RTSMikeM commented 2 years ago

Also I've used zlib a lot in C++ with deflate.

It looks to me like the call to perform should be be inside a loop. Otherwise you can exhaust your output buffer (or your input bufffer). I've got 17,xxxx bytes coming in that will inflate to something rather large.

Also it appears you are trying to finalize on the 1st pass. You cannot finalize until you've hit COMPRESSION_STATUS_END and no more output will come. (this is what I can glean from my usage of zlib in C++)

Have you tried this code on a set of bytes?

mw99 commented 2 years ago

Hi.

Contrary to popular believe, when a HTTP server tell you it sends deflate, it actually sends you deflated data wrapped with a zlib header and footer. Please see https://www.rfc-editor.org/rfc/rfc2616#section-3.5

deflate The "zlib" format defined in RFC 1950 [31] in combination with the "deflate" compression mechanism described in RFC 1951 [29].

Therefore, please change

inflatedData = data.inflate()

to

inflatedData = data.unzip()

and your stuff should be working.


In regards to android: Sometimes there are HTTP server implementations that actually send you deflated data because, I guess they goy the RFC wrong, and android covers for these wrong servers I guess. My library obviously doesn't do that.


In regards to your code critic, I can't really follow you there. Have you seen my unit tests? This code is working for thousands of people. If you find an error in the code, please send a pull request including test data and/or unit tests that fail.

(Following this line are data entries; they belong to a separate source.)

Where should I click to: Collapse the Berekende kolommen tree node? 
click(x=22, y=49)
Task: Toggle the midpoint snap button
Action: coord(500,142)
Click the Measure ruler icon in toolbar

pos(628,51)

Otherwise you can exhaust your output buffer

This is not s steaming library. This is more of an easy to use library to decompress "small" stuff. (under 20MB I guess)

At one point in time, all compressed data, and decompressed data will be both loaded into memory. If that is too much for you, you will have to find another solution that provides you the data in chunks.

RTSMikeM commented 2 years ago

It's not zip. I did try your suggestion and it fails. It is definitely raw deflate. I know this because we wrote it. :-)

Here's how the inflate is working in android:

InflaterInputStream in = new InflaterInputStream(m_oUrlConnection.getInputStream(), new Inflater(true)); iBytesRead = in.read(arrBytes, 0, 1024); while (-1 != iBytesRead) { oOutStream.write(arrBytes, 0, iBytesRead); iBytesRead = in.read(arrBytes, 0, 1024); }

Nothing special there.

RTSMikeM commented 2 years ago

I was able to save the data, only 4K in size, to a file after it was deflated raw. I'm going to try to load it directly via a test harness and see if it inflates. I can send it to you if you wish. Thanks for the help!

RTSMikeM commented 2 years ago

I've got the deflate file on my Mac desktop. How can I load on a device for testing? I'm very new to iOS. I'm using an iPod touch device or simulator for testing.

RTSMikeM commented 2 years ago

I figured it out! let (data, response) = try await m_oURLSession.data(for: request)

The data coming back from URLSession is already inflated automatically by the system . FYI your code works beautifully. I was able to read a file from my apps bundle and inflated it perfectly. I saw the byte count was the same as what was coming back from the URLSession. That's how I figured it out.

Thanks! Close this issue please for me as resolved.